Lena Dunham has had the sort of year most recent college graduates can only dream about. In the space of 12 months the 24-year-old New Yorker has won both the South by Southwest festival's Best Narrative Feature award and the New York Film Critics Next Generation award for her second film Tiny Furniture, seen the film go on to garner rave reviews on its cinema opening, and been signed up by HBO to write, direct and co-star in a new comedy series.
Along the way she has been described as "a storyteller of gigantic charm and subtlety" in Entertainment Weekly, called a "unique, truthful comic voice" by Judd Apatow (who will co-produce her HBO series) and hailed as "subtle and brilliant" by comedy king Will Ferrell.
Luckily, Dunham turns out to be the sort of grounded individual who finds the praise more bemusing than overwhelming. Possessed of a deadpan delivery that allows her to sneak some very caustic one-liners under the radar, she is also refreshingly open, enthusing about everything from Mike Leigh to the difficulties of finally moving out of her family home. "Really I've been living there an inappropriately long time," she says with a laugh. "I've just signed a lease on a new apartment this January but I'm finding it very hard to leave. I keep saying, 'well Italian people don't leave home until much later'..."
It's hardly surprising that Dunham finds it difficult to cut the umbilical cord.
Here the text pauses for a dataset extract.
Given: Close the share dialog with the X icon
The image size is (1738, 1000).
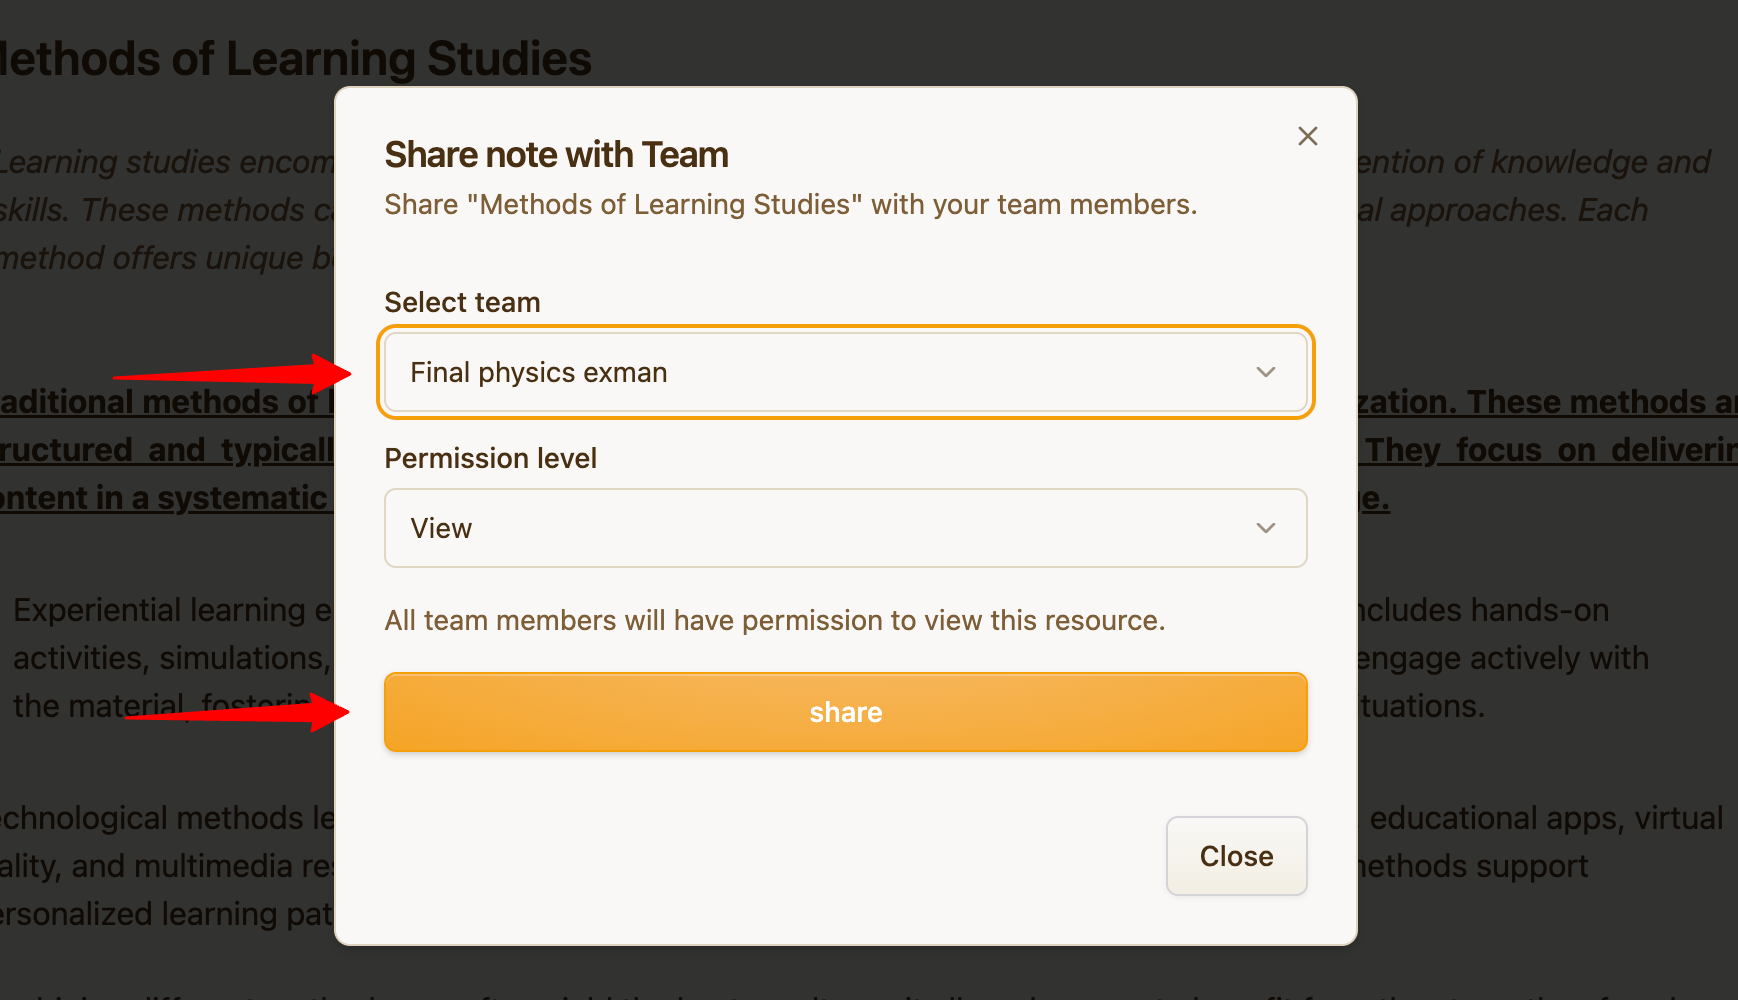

She admits to being obsessed by family dynamics, citing Leigh, Lukas Moodysson and Lovely & Amazing director Nicole Holofcener as among her favourite directors, and has joked about how "unnaturally" close she remains to her parents, both successful artists.
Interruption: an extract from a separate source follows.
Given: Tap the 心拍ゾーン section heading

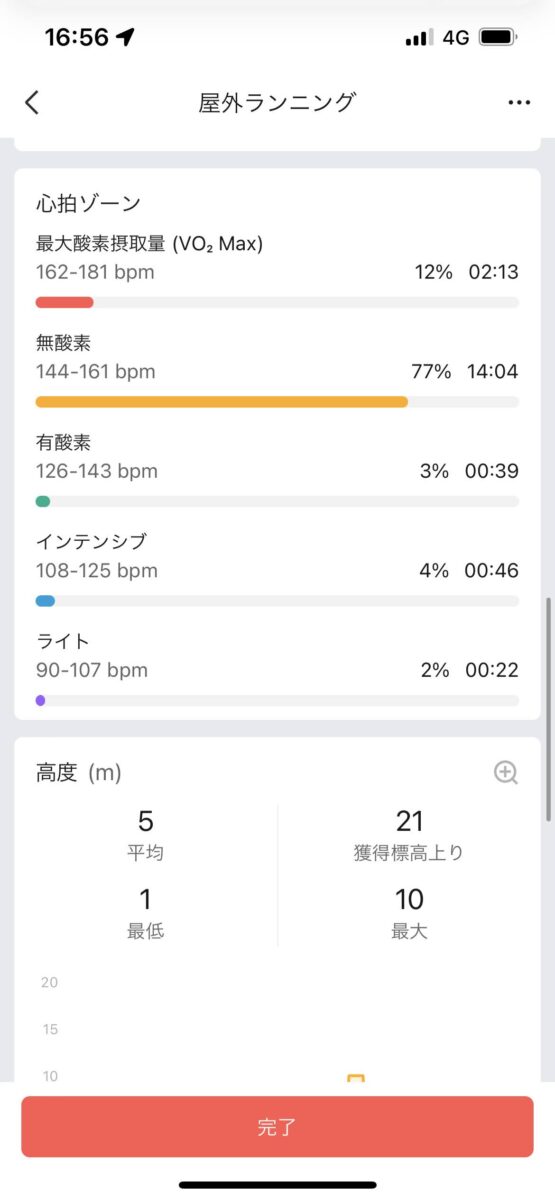Looking at the screenshot, I should (88, 204).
The complexity of family relationships is the main subject of Tiny Furniture, which focuses on recent college graduate Aura's return to her childhood home. Given that it is filmed in the Tribeca apartment Dunham grew up in and that it stars her as Aura, her mother, photographer Laurie Simmons as Siri, Aura's ice queen mother, and Dunham's sister Grace as Aura's younger sister Nadine, just how autobiographical is it?
"I've always worked using my own life as the jumping off point," she says, "and obviously it's my home and my real mum and sister and it does reference a point in my life when I'd come home from college and broken up with my boyfriend and wasn't sure what I was going to do but after that the mix gets vaguer."
Yet the reason Tiny Furniture works so well is because of its clear authorial voice. The mopey Aura, unsure of her future and prone to dating unsuitable men, should be intensely irritating but instead, thanks to sly, knowing humour and refreshing honesty, Dunham pulls off the clever trick of making you care what happens to her even as you laugh. "I think it struck a chord because the time when you leave college can be incredibly disorientating," she says. "It's the first time your future isn't mapped out. I remember thinking what am I going to do now – before I'd always known I would be going to school or back to college or doing a summer course and suddenly there was this sense that I couldn't predict what would happen any more..."
Next up is Girls, the sitcom she is working on for HBO with Judd Apatow, co-producing.
Billed in some quarters as an anti Sex and the City, Girls, which also stars Jemima Kirke, daughter of Bad Company drummer Simon Kirke, David Mamet's daughter Zosia and Allison Williams, daughter of a US TV news anchor, will focus on the trials and tribulations of three twentysomethings in Brooklyn's Greenpoint.
There's a lot riding on it but Dunham seems unfazed. "I loved Sex and the City but I grew up in New York so I understood it was a fantasy, it's not how life really was in the city," she says.